--- Aim of the exercise ---
Output exactly, with nothing added, the entries from the first line through the line with "Pirate Flags (382, 1916)".

╭──

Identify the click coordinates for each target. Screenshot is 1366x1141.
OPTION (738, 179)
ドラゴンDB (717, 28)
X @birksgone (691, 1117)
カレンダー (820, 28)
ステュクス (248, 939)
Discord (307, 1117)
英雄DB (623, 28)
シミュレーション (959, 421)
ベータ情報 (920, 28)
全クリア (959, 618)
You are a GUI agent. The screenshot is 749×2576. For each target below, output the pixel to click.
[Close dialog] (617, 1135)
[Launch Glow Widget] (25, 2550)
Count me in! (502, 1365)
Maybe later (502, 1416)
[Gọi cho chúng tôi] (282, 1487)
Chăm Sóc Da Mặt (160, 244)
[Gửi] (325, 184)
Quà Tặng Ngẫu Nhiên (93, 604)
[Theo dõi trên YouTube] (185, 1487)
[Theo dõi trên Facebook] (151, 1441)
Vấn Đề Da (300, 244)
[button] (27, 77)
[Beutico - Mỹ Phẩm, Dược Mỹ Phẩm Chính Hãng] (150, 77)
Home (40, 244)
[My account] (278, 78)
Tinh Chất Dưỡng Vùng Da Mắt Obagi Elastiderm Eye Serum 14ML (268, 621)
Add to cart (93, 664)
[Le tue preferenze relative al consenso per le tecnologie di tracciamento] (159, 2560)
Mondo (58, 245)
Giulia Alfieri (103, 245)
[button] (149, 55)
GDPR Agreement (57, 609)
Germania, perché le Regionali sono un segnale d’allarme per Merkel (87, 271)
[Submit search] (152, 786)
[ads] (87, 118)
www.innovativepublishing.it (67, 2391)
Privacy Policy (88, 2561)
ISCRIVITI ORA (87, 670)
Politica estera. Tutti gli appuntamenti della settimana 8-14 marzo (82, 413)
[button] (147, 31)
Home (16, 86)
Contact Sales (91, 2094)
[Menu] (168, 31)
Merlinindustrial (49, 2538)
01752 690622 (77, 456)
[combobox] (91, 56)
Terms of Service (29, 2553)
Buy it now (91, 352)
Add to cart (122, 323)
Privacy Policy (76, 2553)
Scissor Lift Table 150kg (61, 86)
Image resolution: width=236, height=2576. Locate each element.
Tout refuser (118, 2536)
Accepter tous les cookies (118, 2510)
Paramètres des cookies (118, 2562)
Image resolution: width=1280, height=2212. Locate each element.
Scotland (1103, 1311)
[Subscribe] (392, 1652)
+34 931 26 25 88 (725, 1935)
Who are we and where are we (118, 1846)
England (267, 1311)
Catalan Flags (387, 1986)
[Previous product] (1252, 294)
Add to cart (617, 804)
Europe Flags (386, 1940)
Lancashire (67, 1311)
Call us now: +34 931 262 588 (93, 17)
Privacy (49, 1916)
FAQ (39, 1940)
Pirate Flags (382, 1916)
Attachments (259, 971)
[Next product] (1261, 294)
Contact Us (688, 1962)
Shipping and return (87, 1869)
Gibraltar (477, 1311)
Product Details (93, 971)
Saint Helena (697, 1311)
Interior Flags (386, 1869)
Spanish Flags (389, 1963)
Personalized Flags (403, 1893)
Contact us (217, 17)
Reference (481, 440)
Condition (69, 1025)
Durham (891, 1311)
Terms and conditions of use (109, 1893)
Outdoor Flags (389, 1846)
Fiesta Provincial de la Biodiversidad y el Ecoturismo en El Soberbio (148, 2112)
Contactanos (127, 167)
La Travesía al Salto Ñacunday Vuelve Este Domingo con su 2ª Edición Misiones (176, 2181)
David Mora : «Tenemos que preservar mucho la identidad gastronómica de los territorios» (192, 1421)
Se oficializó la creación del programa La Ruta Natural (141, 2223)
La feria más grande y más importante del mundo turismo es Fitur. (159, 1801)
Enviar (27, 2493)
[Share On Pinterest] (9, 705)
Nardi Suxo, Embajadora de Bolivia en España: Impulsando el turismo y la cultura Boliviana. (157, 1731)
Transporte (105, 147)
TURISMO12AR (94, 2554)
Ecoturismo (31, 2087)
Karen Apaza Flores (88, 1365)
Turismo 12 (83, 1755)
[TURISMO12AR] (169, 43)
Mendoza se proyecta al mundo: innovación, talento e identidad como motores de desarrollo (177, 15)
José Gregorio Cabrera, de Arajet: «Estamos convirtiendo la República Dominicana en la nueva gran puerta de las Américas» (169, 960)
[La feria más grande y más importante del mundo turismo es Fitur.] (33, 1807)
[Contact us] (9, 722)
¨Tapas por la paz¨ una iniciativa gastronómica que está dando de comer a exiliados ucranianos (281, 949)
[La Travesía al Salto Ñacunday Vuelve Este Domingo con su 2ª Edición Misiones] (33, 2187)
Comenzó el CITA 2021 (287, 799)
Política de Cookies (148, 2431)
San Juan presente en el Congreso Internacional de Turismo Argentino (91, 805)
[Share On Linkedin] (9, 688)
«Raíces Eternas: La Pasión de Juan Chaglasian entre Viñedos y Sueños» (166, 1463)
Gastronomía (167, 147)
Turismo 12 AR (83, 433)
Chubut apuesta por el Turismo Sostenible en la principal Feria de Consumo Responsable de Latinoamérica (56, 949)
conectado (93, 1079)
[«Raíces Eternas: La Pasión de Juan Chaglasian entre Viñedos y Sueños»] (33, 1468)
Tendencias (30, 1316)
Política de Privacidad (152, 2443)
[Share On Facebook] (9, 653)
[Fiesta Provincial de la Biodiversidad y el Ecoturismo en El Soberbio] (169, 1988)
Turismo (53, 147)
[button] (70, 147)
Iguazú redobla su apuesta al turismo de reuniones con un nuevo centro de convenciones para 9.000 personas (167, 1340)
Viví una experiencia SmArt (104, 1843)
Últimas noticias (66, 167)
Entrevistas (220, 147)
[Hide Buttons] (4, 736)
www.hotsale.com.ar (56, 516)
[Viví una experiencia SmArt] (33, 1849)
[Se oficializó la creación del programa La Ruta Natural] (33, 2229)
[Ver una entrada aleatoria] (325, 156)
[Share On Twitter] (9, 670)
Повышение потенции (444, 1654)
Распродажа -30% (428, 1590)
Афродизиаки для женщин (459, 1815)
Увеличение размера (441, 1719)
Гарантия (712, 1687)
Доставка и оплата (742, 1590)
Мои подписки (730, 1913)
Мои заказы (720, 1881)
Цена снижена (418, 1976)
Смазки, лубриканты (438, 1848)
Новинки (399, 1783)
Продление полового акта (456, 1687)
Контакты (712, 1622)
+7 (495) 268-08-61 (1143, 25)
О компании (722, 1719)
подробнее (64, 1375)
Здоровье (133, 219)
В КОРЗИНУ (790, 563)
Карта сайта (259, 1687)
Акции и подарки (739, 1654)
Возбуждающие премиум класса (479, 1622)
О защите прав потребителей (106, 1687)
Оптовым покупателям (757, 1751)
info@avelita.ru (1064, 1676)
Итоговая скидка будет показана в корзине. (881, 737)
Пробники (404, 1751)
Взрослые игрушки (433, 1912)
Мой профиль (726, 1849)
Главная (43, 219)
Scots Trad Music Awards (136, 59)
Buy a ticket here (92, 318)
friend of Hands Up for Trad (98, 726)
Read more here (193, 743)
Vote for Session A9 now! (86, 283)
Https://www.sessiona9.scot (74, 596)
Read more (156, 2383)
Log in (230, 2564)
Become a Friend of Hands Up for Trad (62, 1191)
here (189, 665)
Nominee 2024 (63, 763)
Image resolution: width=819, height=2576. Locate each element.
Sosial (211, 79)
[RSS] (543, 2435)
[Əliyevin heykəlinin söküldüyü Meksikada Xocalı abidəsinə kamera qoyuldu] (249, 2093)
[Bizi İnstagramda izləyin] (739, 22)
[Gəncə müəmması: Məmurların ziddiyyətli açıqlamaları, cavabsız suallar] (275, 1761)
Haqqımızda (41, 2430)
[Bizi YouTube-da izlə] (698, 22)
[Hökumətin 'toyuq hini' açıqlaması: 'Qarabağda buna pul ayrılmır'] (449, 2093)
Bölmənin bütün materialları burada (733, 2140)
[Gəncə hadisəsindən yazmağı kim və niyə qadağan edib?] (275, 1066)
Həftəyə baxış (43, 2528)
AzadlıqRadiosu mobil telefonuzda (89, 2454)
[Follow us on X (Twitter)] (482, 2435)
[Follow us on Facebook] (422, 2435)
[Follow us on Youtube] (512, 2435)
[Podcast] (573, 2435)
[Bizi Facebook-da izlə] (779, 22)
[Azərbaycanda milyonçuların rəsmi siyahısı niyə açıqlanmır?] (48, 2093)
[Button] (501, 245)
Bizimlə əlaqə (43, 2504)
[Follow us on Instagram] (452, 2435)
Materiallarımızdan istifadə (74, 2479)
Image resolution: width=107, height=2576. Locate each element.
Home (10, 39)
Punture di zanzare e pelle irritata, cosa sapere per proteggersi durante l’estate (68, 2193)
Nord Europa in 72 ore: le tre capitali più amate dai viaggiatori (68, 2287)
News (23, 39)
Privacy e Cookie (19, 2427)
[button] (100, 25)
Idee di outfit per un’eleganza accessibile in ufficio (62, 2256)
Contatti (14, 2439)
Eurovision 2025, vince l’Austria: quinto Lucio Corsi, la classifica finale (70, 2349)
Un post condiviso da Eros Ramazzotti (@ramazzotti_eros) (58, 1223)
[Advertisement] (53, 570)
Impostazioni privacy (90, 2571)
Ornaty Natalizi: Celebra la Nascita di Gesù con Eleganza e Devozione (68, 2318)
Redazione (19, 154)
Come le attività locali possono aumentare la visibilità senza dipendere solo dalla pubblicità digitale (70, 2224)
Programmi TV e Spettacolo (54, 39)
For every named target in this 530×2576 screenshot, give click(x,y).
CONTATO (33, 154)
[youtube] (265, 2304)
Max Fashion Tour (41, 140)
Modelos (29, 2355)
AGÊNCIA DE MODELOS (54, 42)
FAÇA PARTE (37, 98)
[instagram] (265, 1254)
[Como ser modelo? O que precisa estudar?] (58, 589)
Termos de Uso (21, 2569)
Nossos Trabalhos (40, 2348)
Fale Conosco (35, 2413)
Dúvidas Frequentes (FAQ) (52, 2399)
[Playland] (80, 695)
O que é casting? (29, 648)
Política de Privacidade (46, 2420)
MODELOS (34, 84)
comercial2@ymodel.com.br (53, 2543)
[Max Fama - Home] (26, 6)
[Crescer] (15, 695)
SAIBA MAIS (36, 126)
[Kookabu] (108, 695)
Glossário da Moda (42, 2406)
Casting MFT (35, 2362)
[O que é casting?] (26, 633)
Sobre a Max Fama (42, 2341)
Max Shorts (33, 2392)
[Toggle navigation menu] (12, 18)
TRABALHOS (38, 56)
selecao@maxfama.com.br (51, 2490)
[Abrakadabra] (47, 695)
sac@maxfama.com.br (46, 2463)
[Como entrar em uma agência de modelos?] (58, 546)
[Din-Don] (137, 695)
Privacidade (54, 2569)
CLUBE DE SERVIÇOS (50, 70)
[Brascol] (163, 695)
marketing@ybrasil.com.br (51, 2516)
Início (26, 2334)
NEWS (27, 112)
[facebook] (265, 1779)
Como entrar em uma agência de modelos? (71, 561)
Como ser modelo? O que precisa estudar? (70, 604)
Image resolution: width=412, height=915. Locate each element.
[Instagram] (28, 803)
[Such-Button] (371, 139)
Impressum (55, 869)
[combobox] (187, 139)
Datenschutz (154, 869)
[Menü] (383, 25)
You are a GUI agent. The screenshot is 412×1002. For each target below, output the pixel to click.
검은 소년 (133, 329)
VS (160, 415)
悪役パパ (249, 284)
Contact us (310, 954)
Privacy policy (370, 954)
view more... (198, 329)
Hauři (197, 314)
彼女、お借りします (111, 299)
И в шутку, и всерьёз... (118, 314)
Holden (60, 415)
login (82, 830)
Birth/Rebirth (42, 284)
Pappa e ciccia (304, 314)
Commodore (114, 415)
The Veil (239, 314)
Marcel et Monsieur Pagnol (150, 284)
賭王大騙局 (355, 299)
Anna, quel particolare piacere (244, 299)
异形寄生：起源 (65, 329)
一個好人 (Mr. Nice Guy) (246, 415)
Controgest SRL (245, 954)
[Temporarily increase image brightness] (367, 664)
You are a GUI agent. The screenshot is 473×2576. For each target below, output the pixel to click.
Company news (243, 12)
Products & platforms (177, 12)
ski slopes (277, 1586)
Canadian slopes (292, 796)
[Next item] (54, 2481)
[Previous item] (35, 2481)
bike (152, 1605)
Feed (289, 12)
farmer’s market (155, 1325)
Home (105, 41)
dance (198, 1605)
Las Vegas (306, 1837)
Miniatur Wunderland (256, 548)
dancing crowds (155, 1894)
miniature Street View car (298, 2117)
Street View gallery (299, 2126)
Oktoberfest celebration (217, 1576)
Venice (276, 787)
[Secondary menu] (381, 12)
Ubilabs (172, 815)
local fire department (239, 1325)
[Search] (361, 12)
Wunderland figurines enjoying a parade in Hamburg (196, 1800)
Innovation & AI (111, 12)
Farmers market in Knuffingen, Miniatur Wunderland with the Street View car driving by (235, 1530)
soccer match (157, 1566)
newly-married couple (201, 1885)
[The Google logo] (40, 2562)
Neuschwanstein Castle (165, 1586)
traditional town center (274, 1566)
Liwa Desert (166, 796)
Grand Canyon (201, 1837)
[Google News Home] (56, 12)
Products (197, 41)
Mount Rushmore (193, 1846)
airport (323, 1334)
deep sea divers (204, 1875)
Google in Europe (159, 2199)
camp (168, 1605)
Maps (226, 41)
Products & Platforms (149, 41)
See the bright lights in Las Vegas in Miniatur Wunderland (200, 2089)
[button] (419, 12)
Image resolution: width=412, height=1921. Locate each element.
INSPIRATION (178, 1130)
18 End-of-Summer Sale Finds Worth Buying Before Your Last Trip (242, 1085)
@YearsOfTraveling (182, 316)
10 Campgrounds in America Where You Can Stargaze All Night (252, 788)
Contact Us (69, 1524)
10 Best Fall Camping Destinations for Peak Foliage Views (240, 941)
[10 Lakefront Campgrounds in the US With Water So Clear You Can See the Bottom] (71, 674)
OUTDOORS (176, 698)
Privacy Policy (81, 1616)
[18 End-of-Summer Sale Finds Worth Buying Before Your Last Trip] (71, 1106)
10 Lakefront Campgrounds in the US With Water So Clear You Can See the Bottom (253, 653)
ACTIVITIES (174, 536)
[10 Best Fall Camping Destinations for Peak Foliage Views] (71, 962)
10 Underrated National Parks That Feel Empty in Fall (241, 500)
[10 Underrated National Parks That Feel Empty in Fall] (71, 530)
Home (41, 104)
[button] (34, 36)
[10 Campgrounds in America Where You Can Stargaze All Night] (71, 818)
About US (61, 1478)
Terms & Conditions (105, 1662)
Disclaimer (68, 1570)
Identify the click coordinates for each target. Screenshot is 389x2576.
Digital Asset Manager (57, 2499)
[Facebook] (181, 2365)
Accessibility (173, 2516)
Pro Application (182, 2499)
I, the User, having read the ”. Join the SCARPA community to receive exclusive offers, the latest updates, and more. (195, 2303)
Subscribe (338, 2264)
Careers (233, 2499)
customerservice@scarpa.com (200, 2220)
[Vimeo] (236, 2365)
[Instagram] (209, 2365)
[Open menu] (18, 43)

╰──

--- Solution to this exercise ---
Identify the click coordinates for each target. Screenshot is 1366x1141.
OPTION (738, 179)
ドラゴンDB (717, 28)
X @birksgone (691, 1117)
カレンダー (820, 28)
ステュクス (248, 939)
Discord (307, 1117)
英雄DB (623, 28)
シミュレーション (959, 421)
ベータ情報 (920, 28)
全クリア (959, 618)
You are a GUI agent. The screenshot is 749×2576. For each target below, output the pixel to click.
[Close dialog] (617, 1135)
[Launch Glow Widget] (25, 2550)
Count me in! (502, 1365)
Maybe later (502, 1416)
[Gọi cho chúng tôi] (282, 1487)
Chăm Sóc Da Mặt (160, 244)
[Gửi] (325, 184)
Quà Tặng Ngẫu Nhiên (93, 604)
[Theo dõi trên YouTube] (185, 1487)
[Theo dõi trên Facebook] (151, 1441)
Vấn Đề Da (300, 244)
[button] (27, 77)
[Beutico - Mỹ Phẩm, Dược Mỹ Phẩm Chính Hãng] (150, 77)
Home (40, 244)
[My account] (278, 78)
Tinh Chất Dưỡng Vùng Da Mắt Obagi Elastiderm Eye Serum 14ML (268, 621)
Add to cart (93, 664)
[Le tue preferenze relative al consenso per le tecnologie di tracciamento] (159, 2560)
Mondo (58, 245)
Giulia Alfieri (103, 245)
[button] (149, 55)
GDPR Agreement (57, 609)
Germania, perché le Regionali sono un segnale d’allarme per Merkel (87, 271)
[Submit search] (152, 786)
[ads] (87, 118)
www.innovativepublishing.it (67, 2391)
Privacy Policy (88, 2561)
ISCRIVITI ORA (87, 670)
Politica estera. Tutti gli appuntamenti della settimana 8-14 marzo (82, 413)
[button] (147, 31)
Home (16, 86)
Contact Sales (91, 2094)
[Menu] (168, 31)
Merlinindustrial (49, 2538)
01752 690622 (77, 456)
[combobox] (91, 56)
Terms of Service (29, 2553)
Buy it now (91, 352)
Add to cart (122, 323)
Privacy Policy (76, 2553)
Scissor Lift Table 150kg (61, 86)
Image resolution: width=236, height=2576. Locate each element.
Tout refuser (118, 2536)
Accepter tous les cookies (118, 2510)
Paramètres des cookies (118, 2562)
Image resolution: width=1280, height=2212. Locate each element.
Scotland (1103, 1311)
[Subscribe] (392, 1652)
+34 931 26 25 88 (725, 1935)
Who are we and where are we (118, 1846)
England (267, 1311)
Catalan Flags (387, 1986)
[Previous product] (1252, 294)
Add to cart (617, 804)
Europe Flags (386, 1940)
Lancashire (67, 1311)
Call us now: +34 931 262 588 (93, 17)
Privacy (49, 1916)
FAQ (39, 1940)
Pirate Flags (382, 1916)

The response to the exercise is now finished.